╭─ Data supplied

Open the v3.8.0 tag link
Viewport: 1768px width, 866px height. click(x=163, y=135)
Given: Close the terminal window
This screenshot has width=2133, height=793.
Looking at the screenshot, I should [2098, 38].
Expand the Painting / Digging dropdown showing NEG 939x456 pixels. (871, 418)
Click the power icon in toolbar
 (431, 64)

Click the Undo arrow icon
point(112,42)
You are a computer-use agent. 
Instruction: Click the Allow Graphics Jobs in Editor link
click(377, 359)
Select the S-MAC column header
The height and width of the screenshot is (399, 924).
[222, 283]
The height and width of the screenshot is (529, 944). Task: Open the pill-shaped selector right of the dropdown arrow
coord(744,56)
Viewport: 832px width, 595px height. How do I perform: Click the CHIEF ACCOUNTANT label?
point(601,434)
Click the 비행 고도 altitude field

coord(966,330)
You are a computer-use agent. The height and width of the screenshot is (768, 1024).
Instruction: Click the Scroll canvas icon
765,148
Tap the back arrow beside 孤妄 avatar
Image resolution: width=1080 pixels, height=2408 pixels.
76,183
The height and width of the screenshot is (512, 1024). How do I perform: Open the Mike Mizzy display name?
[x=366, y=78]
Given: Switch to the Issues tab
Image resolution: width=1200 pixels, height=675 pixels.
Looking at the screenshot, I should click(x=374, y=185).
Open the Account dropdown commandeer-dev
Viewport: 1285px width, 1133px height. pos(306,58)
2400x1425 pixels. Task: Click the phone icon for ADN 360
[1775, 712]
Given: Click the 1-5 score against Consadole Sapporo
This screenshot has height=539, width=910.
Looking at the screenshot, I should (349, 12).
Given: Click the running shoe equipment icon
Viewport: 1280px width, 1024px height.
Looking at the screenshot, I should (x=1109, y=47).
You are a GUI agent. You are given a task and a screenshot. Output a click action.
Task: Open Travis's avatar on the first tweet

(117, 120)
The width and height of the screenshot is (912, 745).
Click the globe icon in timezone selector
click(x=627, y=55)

╰─

What to do:
Could you type out every entry again exactly as it stands?

Output for this exercise:
Open the v3.8.0 tag link
Viewport: 1768px width, 866px height. click(x=163, y=135)
Given: Close the terminal window
This screenshot has width=2133, height=793.
Looking at the screenshot, I should [2098, 38].
Expand the Painting / Digging dropdown showing NEG 939x456 pixels. (871, 418)
Click the power icon in toolbar
 (431, 64)

Click the Undo arrow icon
point(112,42)
You are a computer-use agent. 
Instruction: Click the Allow Graphics Jobs in Editor link
click(377, 359)
Select the S-MAC column header
The height and width of the screenshot is (399, 924).
[222, 283]
The height and width of the screenshot is (529, 944). Task: Open the pill-shaped selector right of the dropdown arrow
coord(744,56)
Viewport: 832px width, 595px height. How do I perform: Click the CHIEF ACCOUNTANT label?
point(601,434)
Click the 비행 고도 altitude field

coord(966,330)
You are a computer-use agent. The height and width of the screenshot is (768, 1024).
Instruction: Click the Scroll canvas icon
765,148
Tap the back arrow beside 孤妄 avatar
Image resolution: width=1080 pixels, height=2408 pixels.
76,183
The height and width of the screenshot is (512, 1024). How do I perform: Open the Mike Mizzy display name?
[x=366, y=78]
Given: Switch to the Issues tab
Image resolution: width=1200 pixels, height=675 pixels.
Looking at the screenshot, I should click(x=374, y=185).
Open the Account dropdown commandeer-dev
Viewport: 1285px width, 1133px height. pos(306,58)
2400x1425 pixels. Task: Click the phone icon for ADN 360
[1775, 712]
Given: Click the 1-5 score against Consadole Sapporo
This screenshot has height=539, width=910.
Looking at the screenshot, I should (349, 12).
Given: Click the running shoe equipment icon
Viewport: 1280px width, 1024px height.
Looking at the screenshot, I should (x=1109, y=47).
You are a GUI agent. You are given a task and a screenshot. Output a click action.
Task: Open Travis's avatar on the first tweet

(117, 120)
The width and height of the screenshot is (912, 745).
Click the globe icon in timezone selector
click(x=627, y=55)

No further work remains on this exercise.